(Entries taken from a collection)
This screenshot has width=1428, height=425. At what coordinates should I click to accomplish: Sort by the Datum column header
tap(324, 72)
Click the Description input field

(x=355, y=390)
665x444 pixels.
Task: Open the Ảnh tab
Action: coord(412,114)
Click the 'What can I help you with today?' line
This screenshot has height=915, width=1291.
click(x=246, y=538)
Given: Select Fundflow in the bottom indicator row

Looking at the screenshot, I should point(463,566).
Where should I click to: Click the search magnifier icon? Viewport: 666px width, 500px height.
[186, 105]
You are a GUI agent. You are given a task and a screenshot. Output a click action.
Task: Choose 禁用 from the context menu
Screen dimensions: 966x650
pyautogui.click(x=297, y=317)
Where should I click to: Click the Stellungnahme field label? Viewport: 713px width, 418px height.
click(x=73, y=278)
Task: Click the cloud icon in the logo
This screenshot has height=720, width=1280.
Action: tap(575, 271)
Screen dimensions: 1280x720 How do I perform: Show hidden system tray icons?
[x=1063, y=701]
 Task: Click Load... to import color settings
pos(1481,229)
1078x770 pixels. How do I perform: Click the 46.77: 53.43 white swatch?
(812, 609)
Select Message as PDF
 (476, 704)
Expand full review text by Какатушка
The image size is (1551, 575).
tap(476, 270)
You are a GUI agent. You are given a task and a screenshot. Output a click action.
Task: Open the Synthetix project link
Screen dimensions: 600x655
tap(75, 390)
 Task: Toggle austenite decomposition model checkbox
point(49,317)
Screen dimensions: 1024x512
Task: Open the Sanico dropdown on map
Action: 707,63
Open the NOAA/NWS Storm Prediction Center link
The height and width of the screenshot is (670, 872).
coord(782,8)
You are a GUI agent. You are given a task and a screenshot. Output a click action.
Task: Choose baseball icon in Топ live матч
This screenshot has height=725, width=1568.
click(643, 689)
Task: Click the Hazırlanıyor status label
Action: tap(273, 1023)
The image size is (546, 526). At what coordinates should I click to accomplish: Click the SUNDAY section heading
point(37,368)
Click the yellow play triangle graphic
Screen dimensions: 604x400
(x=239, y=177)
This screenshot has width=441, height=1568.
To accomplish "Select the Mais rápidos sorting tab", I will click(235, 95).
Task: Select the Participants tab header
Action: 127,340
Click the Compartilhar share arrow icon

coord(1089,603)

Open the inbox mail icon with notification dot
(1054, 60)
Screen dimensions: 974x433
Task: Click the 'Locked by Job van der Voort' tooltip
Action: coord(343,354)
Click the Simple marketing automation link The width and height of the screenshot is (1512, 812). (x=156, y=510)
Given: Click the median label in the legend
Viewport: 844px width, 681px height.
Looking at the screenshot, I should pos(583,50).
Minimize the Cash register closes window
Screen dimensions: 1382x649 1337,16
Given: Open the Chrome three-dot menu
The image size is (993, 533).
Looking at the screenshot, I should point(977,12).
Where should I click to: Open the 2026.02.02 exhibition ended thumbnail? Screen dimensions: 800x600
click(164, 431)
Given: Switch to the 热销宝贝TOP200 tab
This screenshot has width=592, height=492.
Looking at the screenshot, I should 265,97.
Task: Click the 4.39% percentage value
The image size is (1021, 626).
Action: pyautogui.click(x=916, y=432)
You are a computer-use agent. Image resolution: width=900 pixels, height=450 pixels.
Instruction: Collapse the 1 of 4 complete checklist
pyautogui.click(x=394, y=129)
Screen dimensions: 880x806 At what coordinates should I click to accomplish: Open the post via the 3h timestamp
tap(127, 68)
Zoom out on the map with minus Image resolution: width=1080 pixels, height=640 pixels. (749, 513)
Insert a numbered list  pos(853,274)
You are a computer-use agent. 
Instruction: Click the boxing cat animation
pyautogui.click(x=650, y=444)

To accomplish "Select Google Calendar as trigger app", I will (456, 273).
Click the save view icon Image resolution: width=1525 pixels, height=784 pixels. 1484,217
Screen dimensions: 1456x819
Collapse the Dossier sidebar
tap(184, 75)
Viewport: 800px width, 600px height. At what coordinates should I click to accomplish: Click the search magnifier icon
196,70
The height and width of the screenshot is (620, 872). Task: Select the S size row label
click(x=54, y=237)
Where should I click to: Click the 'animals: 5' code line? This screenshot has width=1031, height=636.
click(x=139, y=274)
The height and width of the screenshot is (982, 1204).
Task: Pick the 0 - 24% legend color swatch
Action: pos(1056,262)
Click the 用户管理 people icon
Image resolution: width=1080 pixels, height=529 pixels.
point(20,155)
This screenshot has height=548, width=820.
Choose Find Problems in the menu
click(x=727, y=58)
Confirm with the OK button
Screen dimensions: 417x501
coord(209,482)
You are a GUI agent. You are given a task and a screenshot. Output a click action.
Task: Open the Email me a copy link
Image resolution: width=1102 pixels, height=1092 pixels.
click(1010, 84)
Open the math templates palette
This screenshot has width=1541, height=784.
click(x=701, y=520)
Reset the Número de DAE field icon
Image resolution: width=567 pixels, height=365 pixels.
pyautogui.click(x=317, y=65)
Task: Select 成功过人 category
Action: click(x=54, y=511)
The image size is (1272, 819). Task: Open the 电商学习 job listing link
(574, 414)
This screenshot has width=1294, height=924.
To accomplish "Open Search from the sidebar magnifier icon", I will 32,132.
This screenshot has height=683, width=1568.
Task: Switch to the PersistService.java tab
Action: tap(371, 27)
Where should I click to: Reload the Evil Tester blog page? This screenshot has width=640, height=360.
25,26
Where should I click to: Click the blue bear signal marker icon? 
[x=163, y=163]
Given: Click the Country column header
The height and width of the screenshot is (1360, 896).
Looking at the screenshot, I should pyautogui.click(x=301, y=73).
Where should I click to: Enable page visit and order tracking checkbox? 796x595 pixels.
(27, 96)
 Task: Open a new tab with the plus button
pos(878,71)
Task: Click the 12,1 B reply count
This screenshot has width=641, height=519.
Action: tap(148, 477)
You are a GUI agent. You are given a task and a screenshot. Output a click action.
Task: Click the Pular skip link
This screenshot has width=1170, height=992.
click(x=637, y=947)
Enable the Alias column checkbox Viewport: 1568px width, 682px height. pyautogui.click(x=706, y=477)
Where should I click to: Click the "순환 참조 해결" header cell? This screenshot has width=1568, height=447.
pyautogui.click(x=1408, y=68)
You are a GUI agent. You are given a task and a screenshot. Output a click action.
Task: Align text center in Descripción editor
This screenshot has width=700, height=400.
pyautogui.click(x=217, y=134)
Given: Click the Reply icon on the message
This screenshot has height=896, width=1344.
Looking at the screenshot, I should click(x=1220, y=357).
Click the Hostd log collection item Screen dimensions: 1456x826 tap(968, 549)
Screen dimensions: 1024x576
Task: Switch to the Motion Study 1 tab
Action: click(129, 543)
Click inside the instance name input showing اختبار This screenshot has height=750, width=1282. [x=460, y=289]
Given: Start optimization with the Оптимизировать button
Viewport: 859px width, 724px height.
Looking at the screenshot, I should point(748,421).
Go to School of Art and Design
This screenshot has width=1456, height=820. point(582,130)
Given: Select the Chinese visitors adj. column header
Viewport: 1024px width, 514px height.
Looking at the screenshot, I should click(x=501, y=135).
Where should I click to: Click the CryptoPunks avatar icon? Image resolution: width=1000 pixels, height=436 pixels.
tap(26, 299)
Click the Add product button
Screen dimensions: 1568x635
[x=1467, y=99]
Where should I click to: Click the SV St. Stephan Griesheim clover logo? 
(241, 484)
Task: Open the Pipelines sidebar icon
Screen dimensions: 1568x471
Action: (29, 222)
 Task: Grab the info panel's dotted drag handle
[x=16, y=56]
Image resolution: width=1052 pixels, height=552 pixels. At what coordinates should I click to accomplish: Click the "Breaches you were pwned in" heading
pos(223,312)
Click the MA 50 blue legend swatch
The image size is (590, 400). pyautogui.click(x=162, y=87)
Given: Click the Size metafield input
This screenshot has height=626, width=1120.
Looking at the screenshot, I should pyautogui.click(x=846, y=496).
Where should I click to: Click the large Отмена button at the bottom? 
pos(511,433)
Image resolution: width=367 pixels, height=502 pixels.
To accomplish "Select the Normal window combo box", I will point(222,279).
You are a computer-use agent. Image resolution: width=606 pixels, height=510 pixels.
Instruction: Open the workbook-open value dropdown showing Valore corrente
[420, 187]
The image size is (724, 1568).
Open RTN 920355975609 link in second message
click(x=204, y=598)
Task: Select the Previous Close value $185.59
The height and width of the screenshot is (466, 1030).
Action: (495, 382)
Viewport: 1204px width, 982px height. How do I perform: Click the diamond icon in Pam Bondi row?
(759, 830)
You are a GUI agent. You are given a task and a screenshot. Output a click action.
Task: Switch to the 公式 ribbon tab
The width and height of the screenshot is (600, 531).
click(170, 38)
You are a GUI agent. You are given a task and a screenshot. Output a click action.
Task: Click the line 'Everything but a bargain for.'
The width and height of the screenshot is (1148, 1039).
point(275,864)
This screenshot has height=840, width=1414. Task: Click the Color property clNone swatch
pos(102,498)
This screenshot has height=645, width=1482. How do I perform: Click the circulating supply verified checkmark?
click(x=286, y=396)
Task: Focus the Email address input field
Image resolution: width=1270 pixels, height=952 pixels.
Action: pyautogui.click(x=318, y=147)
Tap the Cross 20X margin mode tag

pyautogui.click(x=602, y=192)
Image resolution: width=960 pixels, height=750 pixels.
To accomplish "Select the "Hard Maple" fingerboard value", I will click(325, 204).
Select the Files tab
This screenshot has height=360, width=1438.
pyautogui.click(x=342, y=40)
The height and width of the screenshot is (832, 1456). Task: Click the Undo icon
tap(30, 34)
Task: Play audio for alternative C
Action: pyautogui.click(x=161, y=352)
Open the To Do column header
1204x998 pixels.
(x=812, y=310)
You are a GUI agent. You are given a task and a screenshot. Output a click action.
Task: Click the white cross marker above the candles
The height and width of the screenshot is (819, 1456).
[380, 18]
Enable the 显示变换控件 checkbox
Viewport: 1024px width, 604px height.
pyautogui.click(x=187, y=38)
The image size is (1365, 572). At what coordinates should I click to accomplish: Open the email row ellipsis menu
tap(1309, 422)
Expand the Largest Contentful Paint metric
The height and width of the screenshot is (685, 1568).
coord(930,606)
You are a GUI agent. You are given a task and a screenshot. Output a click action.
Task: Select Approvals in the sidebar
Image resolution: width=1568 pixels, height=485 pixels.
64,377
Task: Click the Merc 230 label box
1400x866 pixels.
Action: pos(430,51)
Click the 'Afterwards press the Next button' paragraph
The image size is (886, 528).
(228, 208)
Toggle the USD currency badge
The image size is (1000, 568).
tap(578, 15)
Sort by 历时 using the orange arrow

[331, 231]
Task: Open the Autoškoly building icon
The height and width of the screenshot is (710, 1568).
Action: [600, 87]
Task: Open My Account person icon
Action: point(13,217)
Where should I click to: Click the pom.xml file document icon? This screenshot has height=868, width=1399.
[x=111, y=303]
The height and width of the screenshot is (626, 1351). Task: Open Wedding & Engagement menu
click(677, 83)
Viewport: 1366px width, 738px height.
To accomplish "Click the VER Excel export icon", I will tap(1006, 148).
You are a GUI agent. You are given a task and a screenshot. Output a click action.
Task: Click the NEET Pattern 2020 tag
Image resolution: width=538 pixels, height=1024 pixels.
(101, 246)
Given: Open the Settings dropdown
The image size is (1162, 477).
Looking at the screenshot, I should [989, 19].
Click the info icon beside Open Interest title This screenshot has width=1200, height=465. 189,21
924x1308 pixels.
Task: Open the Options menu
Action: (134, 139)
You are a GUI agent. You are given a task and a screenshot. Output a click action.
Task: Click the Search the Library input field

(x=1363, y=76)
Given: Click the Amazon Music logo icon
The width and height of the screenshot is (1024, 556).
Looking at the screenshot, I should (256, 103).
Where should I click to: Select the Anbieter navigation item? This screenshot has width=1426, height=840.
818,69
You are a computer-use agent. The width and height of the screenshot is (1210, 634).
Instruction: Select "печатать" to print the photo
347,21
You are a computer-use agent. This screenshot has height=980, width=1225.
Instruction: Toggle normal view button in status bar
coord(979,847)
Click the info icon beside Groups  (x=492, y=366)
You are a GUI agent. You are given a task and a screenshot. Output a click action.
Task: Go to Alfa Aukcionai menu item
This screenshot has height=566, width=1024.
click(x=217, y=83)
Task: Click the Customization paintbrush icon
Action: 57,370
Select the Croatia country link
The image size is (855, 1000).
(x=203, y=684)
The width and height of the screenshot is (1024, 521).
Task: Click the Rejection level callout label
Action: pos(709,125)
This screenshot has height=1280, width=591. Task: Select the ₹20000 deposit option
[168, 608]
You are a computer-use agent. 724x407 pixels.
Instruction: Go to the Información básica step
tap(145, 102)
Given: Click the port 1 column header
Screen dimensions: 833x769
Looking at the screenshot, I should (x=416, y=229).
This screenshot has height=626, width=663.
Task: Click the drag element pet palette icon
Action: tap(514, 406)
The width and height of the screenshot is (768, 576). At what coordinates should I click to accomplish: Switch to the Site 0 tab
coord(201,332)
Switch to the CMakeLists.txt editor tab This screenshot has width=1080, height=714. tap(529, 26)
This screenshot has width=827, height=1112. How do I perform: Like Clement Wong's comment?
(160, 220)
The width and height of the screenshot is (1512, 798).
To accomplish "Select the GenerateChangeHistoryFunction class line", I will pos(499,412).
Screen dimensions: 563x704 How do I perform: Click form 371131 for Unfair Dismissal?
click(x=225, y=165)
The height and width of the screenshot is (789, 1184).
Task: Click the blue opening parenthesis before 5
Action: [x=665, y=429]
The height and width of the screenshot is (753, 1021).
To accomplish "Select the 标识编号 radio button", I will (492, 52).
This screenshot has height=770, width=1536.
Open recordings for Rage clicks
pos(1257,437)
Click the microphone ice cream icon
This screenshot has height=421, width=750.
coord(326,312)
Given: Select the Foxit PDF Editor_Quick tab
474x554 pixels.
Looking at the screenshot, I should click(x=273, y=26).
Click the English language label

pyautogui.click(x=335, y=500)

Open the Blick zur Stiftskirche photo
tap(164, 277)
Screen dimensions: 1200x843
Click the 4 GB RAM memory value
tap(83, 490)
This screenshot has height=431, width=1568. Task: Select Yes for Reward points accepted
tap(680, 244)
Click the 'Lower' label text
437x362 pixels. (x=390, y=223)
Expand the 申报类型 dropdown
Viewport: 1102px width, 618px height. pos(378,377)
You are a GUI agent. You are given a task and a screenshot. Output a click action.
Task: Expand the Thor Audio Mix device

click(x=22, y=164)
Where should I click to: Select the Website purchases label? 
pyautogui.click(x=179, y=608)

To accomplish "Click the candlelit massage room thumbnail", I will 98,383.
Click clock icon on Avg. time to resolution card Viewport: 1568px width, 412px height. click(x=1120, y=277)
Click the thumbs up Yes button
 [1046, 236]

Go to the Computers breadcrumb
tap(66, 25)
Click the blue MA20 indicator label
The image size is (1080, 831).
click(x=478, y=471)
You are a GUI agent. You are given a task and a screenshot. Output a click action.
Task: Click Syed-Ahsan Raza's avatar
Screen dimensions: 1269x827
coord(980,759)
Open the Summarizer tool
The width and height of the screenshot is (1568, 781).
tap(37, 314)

> _EXERCISE DETAILS_: Of the entries above, repeat exactly the lines between the line with "1400x866 pixels." and the line with "Task: Go to Alfa Aukcionai menu item", inclusive, and no others.

> _PROBLEM SOLUTION_:
1400x866 pixels.
Action: pos(430,51)
Click the 'Afterwards press the Next button' paragraph
The image size is (886, 528).
(228, 208)
Toggle the USD currency badge
The image size is (1000, 568).
tap(578, 15)
Sort by 历时 using the orange arrow

[331, 231]
Task: Open the Autoškoly building icon
The height and width of the screenshot is (710, 1568).
Action: [600, 87]
Task: Open My Account person icon
Action: point(13,217)
Where should I click to: Click the pom.xml file document icon? This screenshot has height=868, width=1399.
[x=111, y=303]
The height and width of the screenshot is (626, 1351). Task: Open Wedding & Engagement menu
click(677, 83)
Viewport: 1366px width, 738px height.
To accomplish "Click the VER Excel export icon", I will tap(1006, 148).
You are a GUI agent. You are given a task and a screenshot. Output a click action.
Task: Click the NEET Pattern 2020 tag
Image resolution: width=538 pixels, height=1024 pixels.
(101, 246)
Given: Open the Settings dropdown
The image size is (1162, 477).
Looking at the screenshot, I should [989, 19].
Click the info icon beside Open Interest title This screenshot has width=1200, height=465. 189,21
924x1308 pixels.
Task: Open the Options menu
Action: (134, 139)
You are a GUI agent. You are given a task and a screenshot. Output a click action.
Task: Click the Search the Library input field

(x=1363, y=76)
Given: Click the Amazon Music logo icon
The width and height of the screenshot is (1024, 556).
Looking at the screenshot, I should (256, 103).
Where should I click to: Select the Anbieter navigation item? This screenshot has width=1426, height=840.
818,69
You are a computer-use agent. The width and height of the screenshot is (1210, 634).
Instruction: Select "печатать" to print the photo
347,21
You are a computer-use agent. This screenshot has height=980, width=1225.
Instruction: Toggle normal view button in status bar
coord(979,847)
Click the info icon beside Groups  (x=492, y=366)
You are a GUI agent. You are given a task and a screenshot. Output a click action.
Task: Go to Alfa Aukcionai menu item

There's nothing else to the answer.